The handle turned but the door wouldn’t budge. It had been smacked too hard. Then I realised we were up against the grass verge. Panicking I shoved it with my shoulder, hard, and felt it give. I did it again, and again. Finally there was just enough of a gap for me to squeeze through. I just managed to get through, oblivious to the nettles and damp grass scratching my face, and pulled myself out. I didn’t give two hoots about my date, that much was clear. I just wanted to get away.
Half running, half staggering into the darkness I heard screaming and crying. It was like being back in Warlingham. Like being in the dreaded lock-up area on George Ward.
Suddenly there were lights and the sound of an engine. A car pulled up. Instinctively I went over but when the doors opened I froze. Three terrifying-looking punks were clambering out.

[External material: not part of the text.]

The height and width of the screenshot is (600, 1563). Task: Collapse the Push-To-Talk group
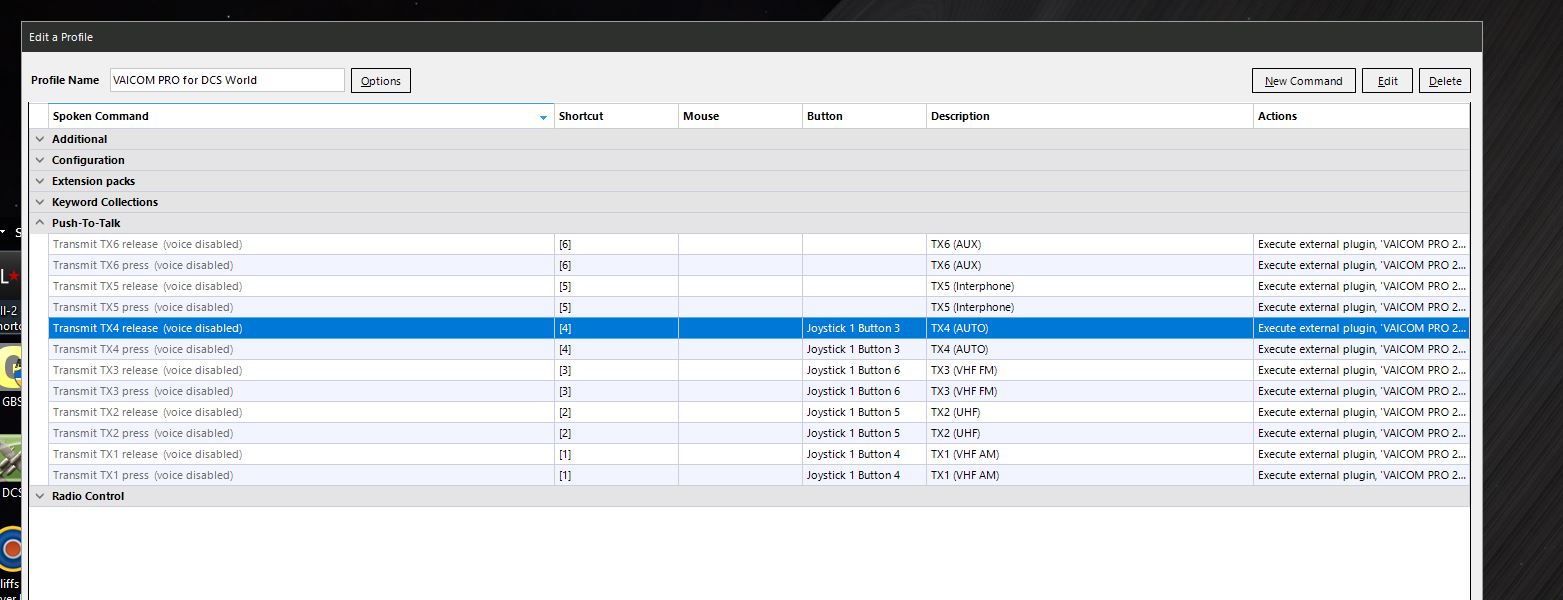coord(40,223)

They were dressed in black from head to foot with studs and pins sticking out of everywhere. There’d been a lot of bad press at the time about people like this. I looked behind me. Was it too late to run back?
I learnt a lesson that night. Never judge a book by its cover. Those kids were so sweet. They took me to their car and made me sit in it while one of them ran to the nearest house to call an ambulance.
‘Are you sure? I’m bleeding. It will get all over your car.’